SUPPLIED TEXT:

------

The first time I went to see Diyan after he returned from Iran, I slept with him. But I knew that day that everything had changed – for both of us. He was married and planning to bring his wife to England as soon as she got a visa, and I had grown up and moved away from him. We were two totally different people – different from the way we had been three years previously as well as different from each other – and we didn’t really understand each other anymore. It was incredibly sad. After we had been together for so long, it was hard enough to admit, even to ourselves, that it was over and neither of us wanted to say it out loud. During the next few days, we gradually drifted further and further apart, and then stopped seeing each other altogether.
Despite the heartbreak of our separation, I hadn’t actually been faithful to, or honest with, Diyan while he was in Iran. There had been a funfair in the local park about a week before he came back and when I went to it one evening, I bumped into a guy called Baashir who worked in a takeaway food place in town. I had chatted to him before, and when I went back to his flat with him that night, we both got paralytically drunk. Even though it was after Diyan had told me on the phone about his marriage, in my mind we were still technically together, so sleeping with Baashir was like cheating on him. Maybe that’s why it felt almost like a punishment and why I hated every minute of it and kept thinking, ‘I don’t want this. I want Diyan.’
Baashir was the first person other than Diyan I had had sex with for more than two years. We didn’t use protection that night and I was very worried afterwards in case I had caught an STD or got pregnant. I had grown up a lot since the days when I used to lie on a bed in someone else’s house waiting for the door to open and the next faceless man to walk into the room and have sex with me. Being 16 years old and aware of the risks of having sex without contraception might not sound like a very significant marker of responsibility, but it was a real turning point for me.
After that first night, Baashir started following me around town, offering me bags of chips and drinks, and eventually I went with him again because there was no one else. I had no feelings for him at all. It was just that being with him seemed like a better option than being on my own, and I needed someone’s company at that time, because I had recently stopped drinking during the day.

------

INFORMATION SUPPLIED:
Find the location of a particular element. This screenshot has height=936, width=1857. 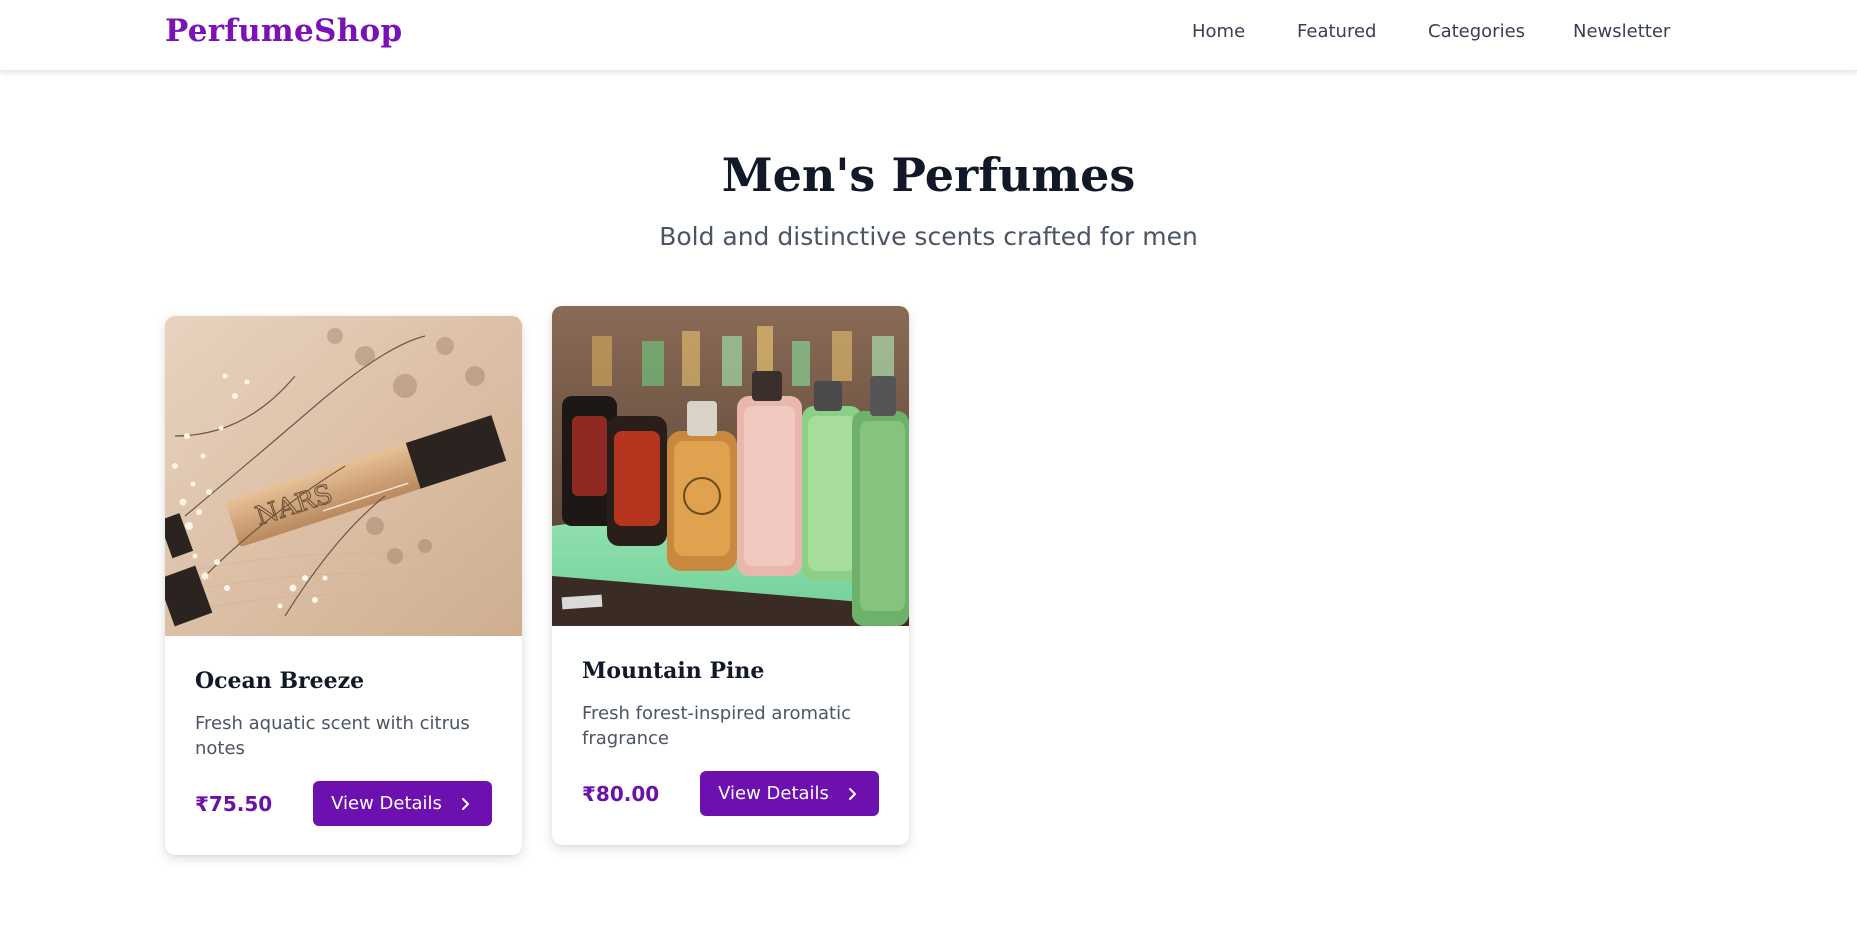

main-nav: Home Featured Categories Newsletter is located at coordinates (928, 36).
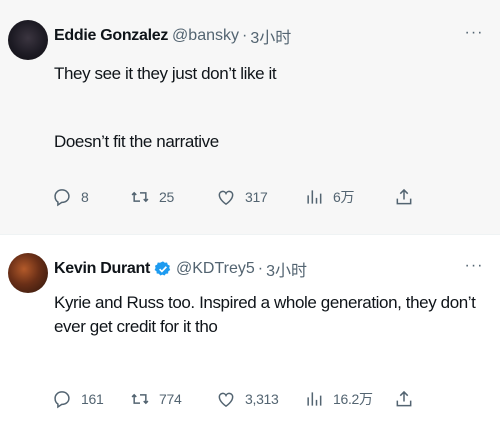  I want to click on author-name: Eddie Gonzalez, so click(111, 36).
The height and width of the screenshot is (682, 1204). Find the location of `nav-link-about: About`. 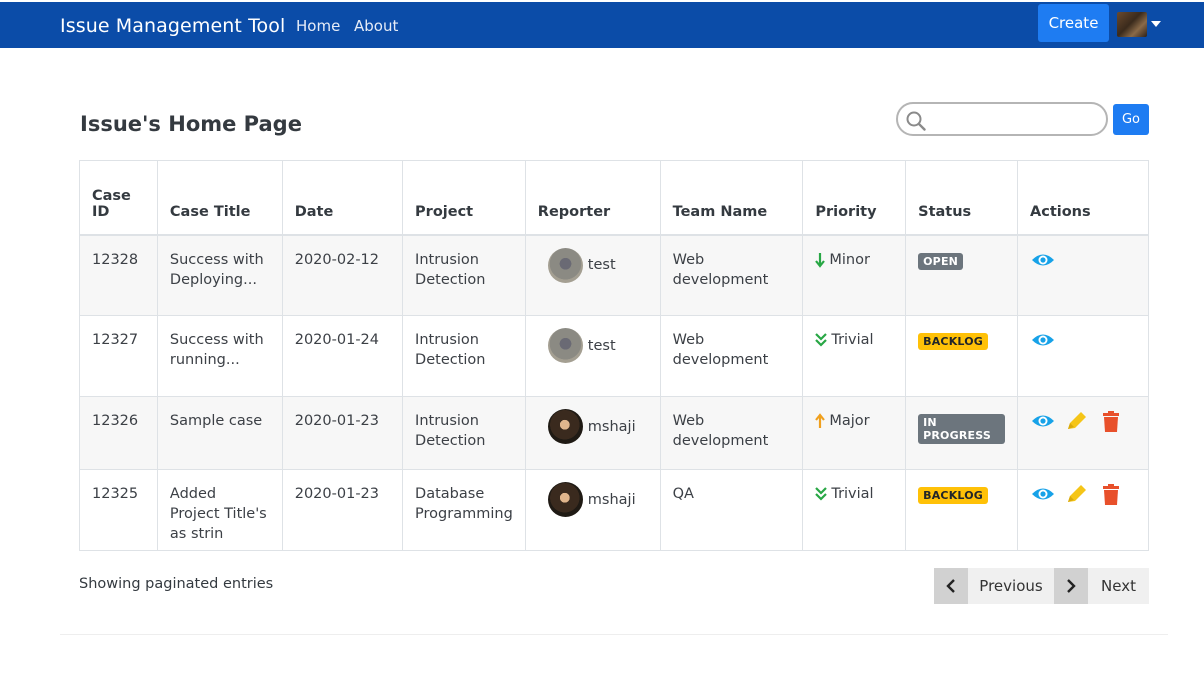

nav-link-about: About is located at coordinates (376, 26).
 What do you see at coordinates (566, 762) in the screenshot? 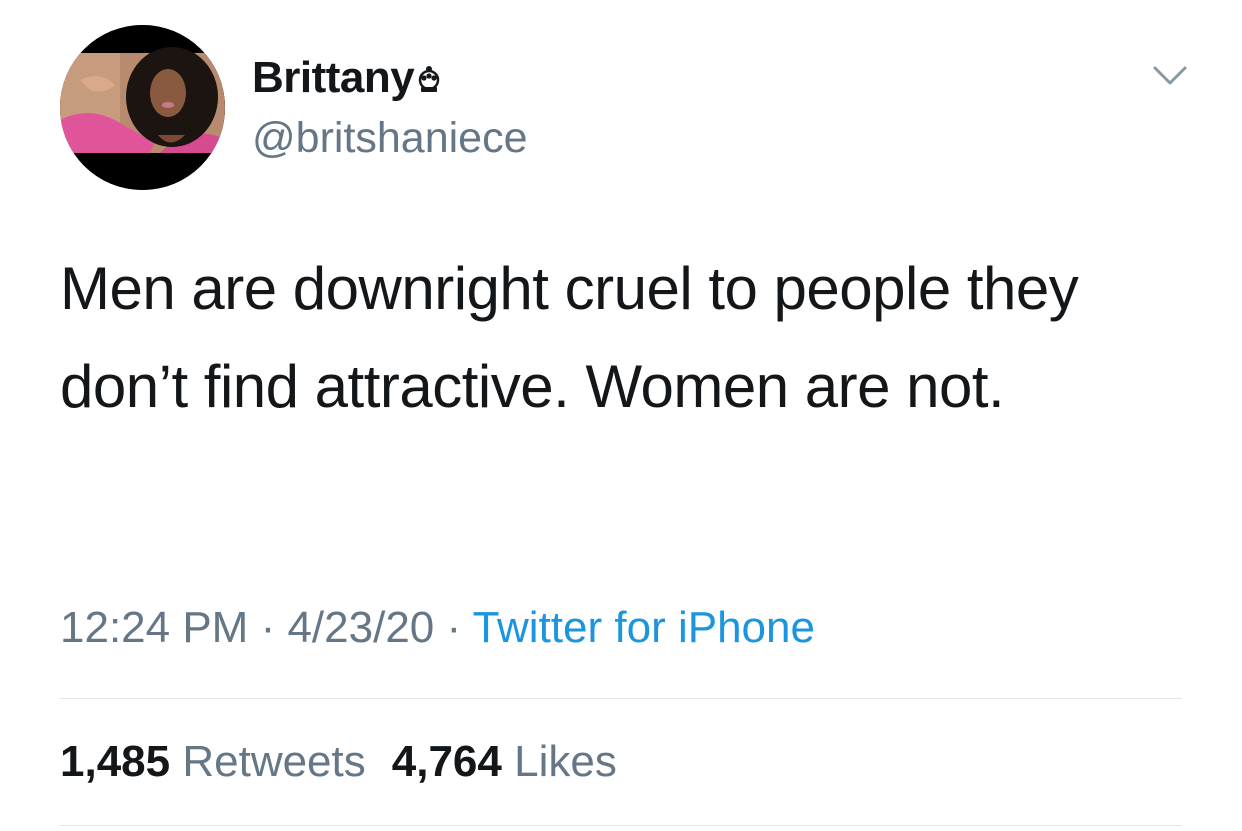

------

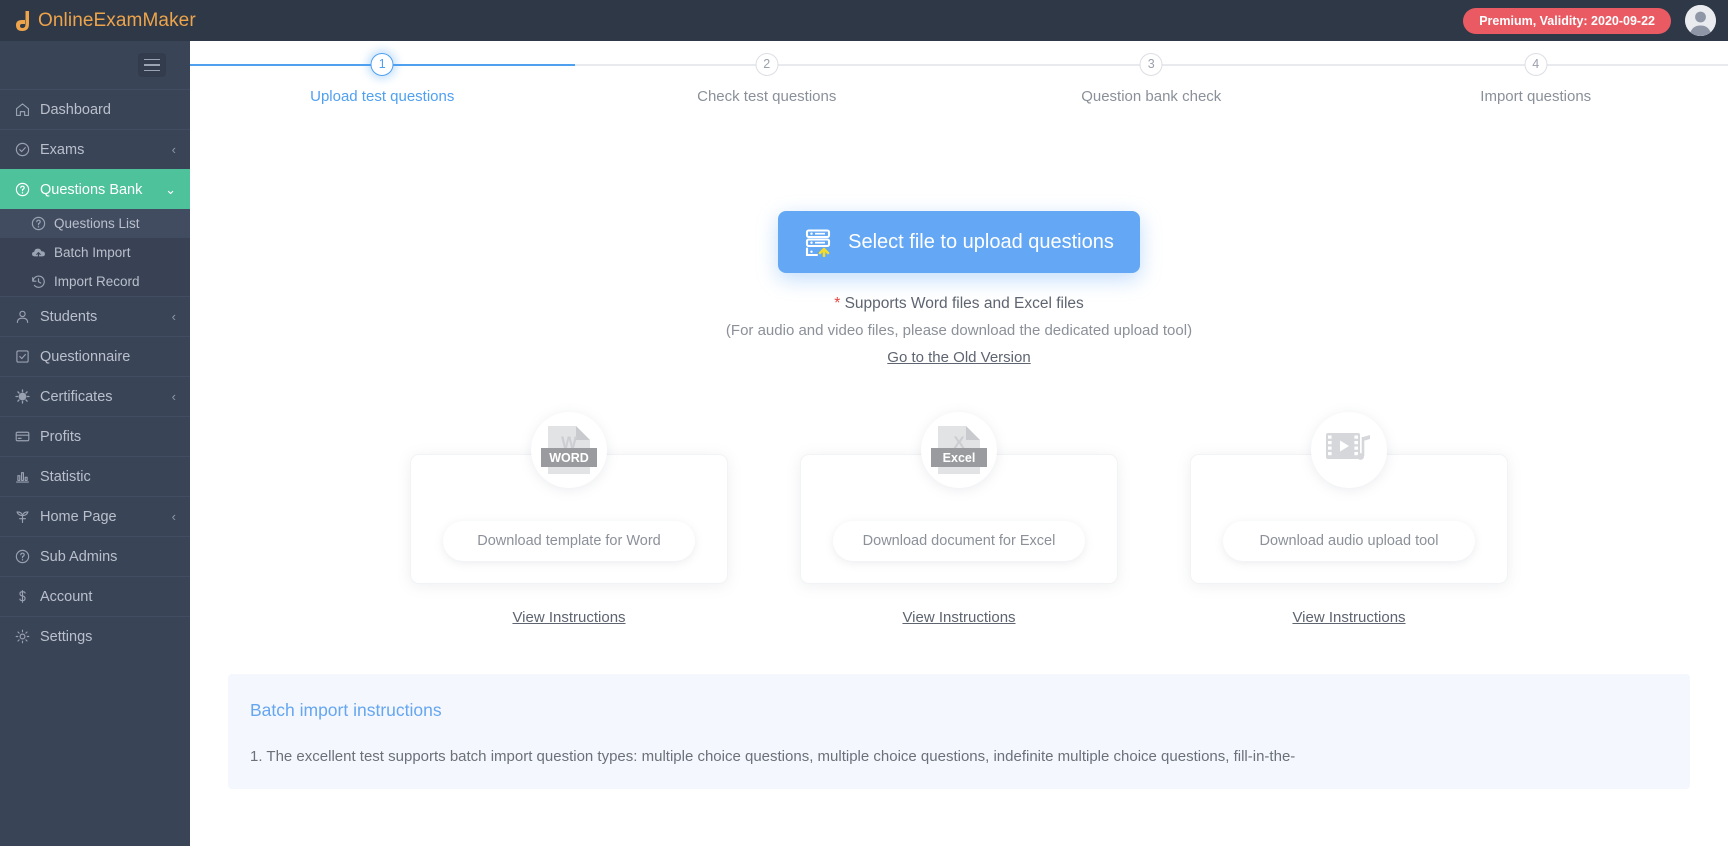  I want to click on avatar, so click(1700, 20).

------

THINGS TO DO:
[1] Summarize the passage about Diyan in two sentences.
[2] In the passage about Diyan, where did the narrator run into Baashir?

SOLUTIONS PER TASK:
[1] After Diyan came back from Iran married and planning to bring his wife to England, the narrator saw that they had both changed, and they drifted apart until they stopped seeing each other. While Diyan was away, the narrator had slept with a man named Baashir and hated it, and later went with him again out of a need for company rather than any feelings for him.

[2] At a funfair in the local park, about a week before Diyan came back.